Not set in stone by Dr Elizabeth McCardell, M. Couns., PhD
When I was an academic at the Perth university I studied and worked at all those years ago, I
came across a lot of people convinced they were imposters and that they would
soon be exposed and kicked out. I didn’t really experience this myself, and
felt this time of my life as being wonderful fun. This may be because I’d spent
ten years or so prior to this working as a researcher and editor of the
writings of academics and ordinary people alike and knew that I didn’t need to
set myself up as an expert, for I had certain skills and certain failings as
well, but I was always willing to learn and expand my expertise. This is the
key, I think. If I had thought of my knowledge and position as static and
immutable, I’d be terrified if it was questioned, for then my view of myself
would come tumbling down.
I am not fearful of what life throws at me. I don’t identify myself with
status or label, or whatever tag might be attached to me. This is not to say I
am free from inner stories that
come to bite me. This is the human condition, I think. What has become
different, as far as I’m concerned, is that I go for the thing that might
otherwise inhibit me from acting, something that allows me to roll rather than
get stuck. I wasn’t always like this. I was in fact a very fearful child.

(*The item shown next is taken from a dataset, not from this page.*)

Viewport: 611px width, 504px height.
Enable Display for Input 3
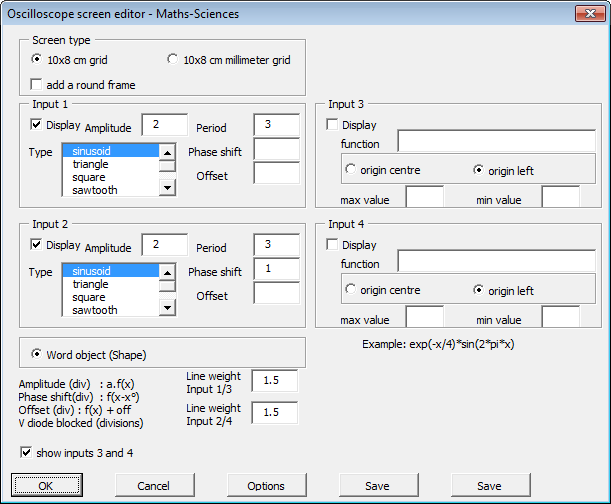[x=334, y=125]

This not getting stuck in ideas about myself is useful in many aspects
of life. In an article I read recently, the non-identification of oneself in a negative status allows for
fast healing, particularly in terms of relationship breakdowns. Those people
who self talk with “I’m no good at relationships”, or “I always choose the
wrong guy/woman” take much longer to recover. By not identifying oneself as the inevitable cause of the breakdown
of a relationship we’re free to say, simply, “this relationship was not right
for me,“ and move on. This is
sometimes easier said than done, and sometimes counselling is useful in freeing
ourselves from the negative self talk.
Nothing really is set in stone as far as life is concerned. Memories of
past times are wrapped in the paper of many layers of personal history and
these can inhibit us moving forward. Sometimes what we tell ourselves about who
we think we are gets in the way of doing what we really want. I nearly had this
experience recently.
I went to Perth during my recent summer holidays and was taken on a
couple of trips to my favourite place, Rottnest Island, a place dense with history, my own included in
with prisoners of war and, before that, aboriginal incarceration. There are
parts of the island that I have known intensely at significant points in my
life from infancy onwards; parts that evoke a complex mix of delight, poignant
anxiety, and pangs of longing. The
beach rosemary is so intensely beautiful that each time I go, I break a little
piece and conceal it in my clothing to take home: rosemary for remembrance of
sunny days at the beach.
On
one of the trips, I travelled on a friend’s boat. We snorkelled and frolicked
off Green Island, a small rocky stack off the south side of the island, and a
couple of the men donned their diving gear and went crayfishing. I remarked
that I would love to dive, if I could. So after their return I was kitted out
with weights, buoyancy control device, cylinder, fins and mask. It felt so
incredibly heavy, heavier than I’d remembered it seven years ago when I used to
dive quite often. I thought, I can’t do this and my mind was thus ablaze with conflict: to dive or not. Thousands of
reasons why not to dive, the thousands of images of myself as “the fearless
one” came and went along with “I’m just a little middle aged weak lady,” blah
blah blah, images of dying, of living, of disappearing into the deep deep blue,
arose and fell, and so on and so
on.. I contemplated flipping myself over the side of the boat, but had images
of knocking myself out doing it, so in a near trance I edged my way to the
jumping platform, sat down and let go into the water. There was a sort of
inevitability in all this and I merely dropped to the sea floor breathing as
naturally as a fish.
Diving always throws up my inner talk, and throws out beliefs I have
about myself , but in the end, I just
have to get on and do it. No escape. Once you’re in the water, that’s it. The
weights drag you under, and though you can inflate your vest it is so
uncomfortable the underwater beckons, and that is so lovely.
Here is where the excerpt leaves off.